Teddy Afro a écoulé pprès de 600 000 exemplaires de son cinquième album, « Ethiopia », sorti en mai. / Jack Vartoogian/Getty Images

A Addis-Abeba, les quatorze titres d’Ethiopia, le cinquième album du chanteur Teddy Afro, tournent en boucle dans les bars et les minibus bondés depuis sa sortie en mai. Nul ne peut échapper aux vendeurs à la sauvette qui hèlent le chaland avec des dizaines de CD dans les mains. Tewodros Kassahun, de son vrai nom, est l’une des plus grandes stars de l’histoire musicale éthiopienne. A seulement 41 ans, il fait même de l’ombre aux légendes vivantes Mahmoud Ahmed et Mulatu Astatke. Certes, sa popularité se cantonne à son pays – et à sa diaspora, surtout présente aux États-Unis –, mais en Éthiopie, c’est du jamais-vu.

Moins de deux semaines après sa sortie début mai, l’opus se hissait à la première place du classement Billboard’s World Albums, avec près de 600 000 exemplaires vendus. L’artiste chante les épisodes glorieux de l’histoire éthiopienne, et rend hommage aux anciens empereurs dont Haïlé Sélassié Ier. Il voit comme une « responsabilité » la transmission des « exploits » passés à la jeunesse de son pays.

« Ethiopia », le morceau éponyme de l’album sorti en mai

Teddy Afro - ETHIOPIA - ኢትዮጵያ - [New! Official single 2017] - With Lyrics [Updated]
Durée : 06:38

Si Teddy Afro est devenu populaire, ce n’est pas seulement pour ses chansons entraînantes, ou sa nostalgie assumée de l’Empire. Le chanteur critique aussi de manière subtile le gouvernement actuel, qui ne fait pas vraiment l’unanimité.

La coalition au pouvoir, le Front démocratique révolutionnaire des peuples éthiopiens (EPRDF), est accusée de bafouer les libertés des citoyens et de privilégier une ethnie, les Tigréens – 6 % des 100 millions d’habitants –, au détriment des autres. En août, les autorités ont levé l’état d’urgence déclaré après des mois de manifestations antigouvernementales qui ont fait plusieurs centaines de morts. Teddy Afro, lui, prône plutôt l’unité nationale. Dans un récent entretien, il regrettait que le pays soit « divisé » à cause du gouvernement, et estimait que parler de politique ne devrait pas être un « péché ».

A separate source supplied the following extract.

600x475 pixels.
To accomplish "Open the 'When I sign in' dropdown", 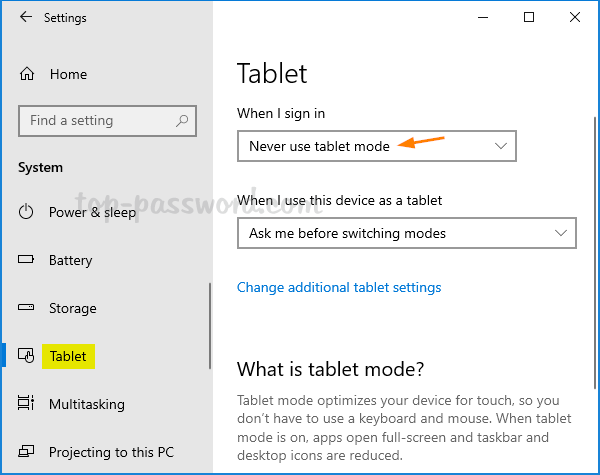I will [x=377, y=146].
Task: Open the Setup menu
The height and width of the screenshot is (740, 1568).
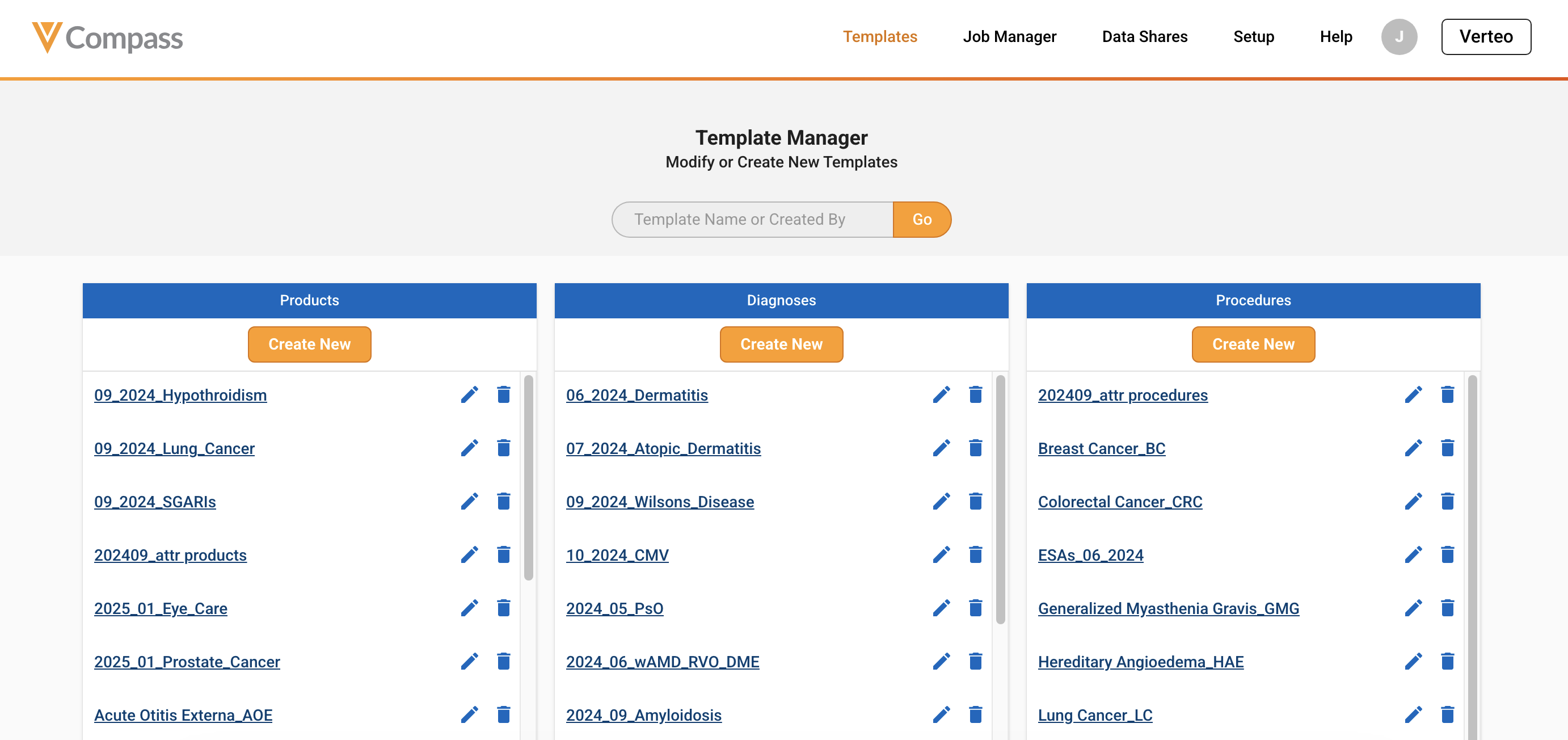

Condamné pour homicide involontaire

L’engagement politique de Teddy Afro n’est pas nouveau. En 2005, il sortait son troisième disque intitulé Yasteseryal (« pardon » en guèze, l’éthiopien ancien). La chanson-titre, qui glorifiait Haïlé Sélassié Ier, dénonçait la dictature militaire du DERG (au pouvoir de 1974 à 1987) qu’elle comparait au régime actuel, déjà aux affaires. Durant cette période du milieu des années 2000, où le pays était en proie à une crise post-électorale très rude, marquée par une répression sanglante, ce morceau a fait de l’artiste engagé un porte-étendard. En 2006, il a été accusé de délit de fuite dans un accident de voiture ayant causé la mort d’un homme. L’artiste a toujours nié les faits. Pour ses défenseurs, il s’agissait d’un acte de revanche politique.

Toujours est-il que la star condamnée pour homicide involontaire passa dix-huit mois en prison. Aujourd’hui encore, le morceau Yasteseryal fait polémique, à tel point que certains craignent toujours de le diffuser.

« Yasteseryal », la chanson-titre qui glorifie Haïlé Sélassié Ier

Jah Yasteseryal Teddy Afro
Durée : 07:04

En 2014, des activistes de l’ethnie Oromo – qui représente plus de 30 % de la population – ont notamment condamné l’une de ses chansons, Tikur Sew. Cette dernière vante les mérites du roi Ménélik II, le négus victorieux de la bataille d’Adoua, qui a repoussé l’invasion des Italiens en 1896. La raison de leur colère ? Les paroles n’évoquent ni la brutalité de l’empereur dans sa politique d’expansion territoriale ni l’oppression des minorités, notamment des Oromos. Après une campagne sur les réseaux sociaux, appelant à boycotter les produits de la marque Heineken qui sponsorisait son concert, l’événement a finalement été annulé.

Mais c’est avec les autorités, inquiètes de son immense popularité et des messages qu’il peut faire passer, que Teddy Afro a le plus de problèmes. Le 3 septembre, la soirée officielle de lancement de son album a été annulée, tout comme la diffusion de son interview sur une chaîne de la télévision nationale. Quant à son gigantesque concert prévu pour le réveillon du Nouvel An éthiopien, le 10 septembre, il a également été décommandé.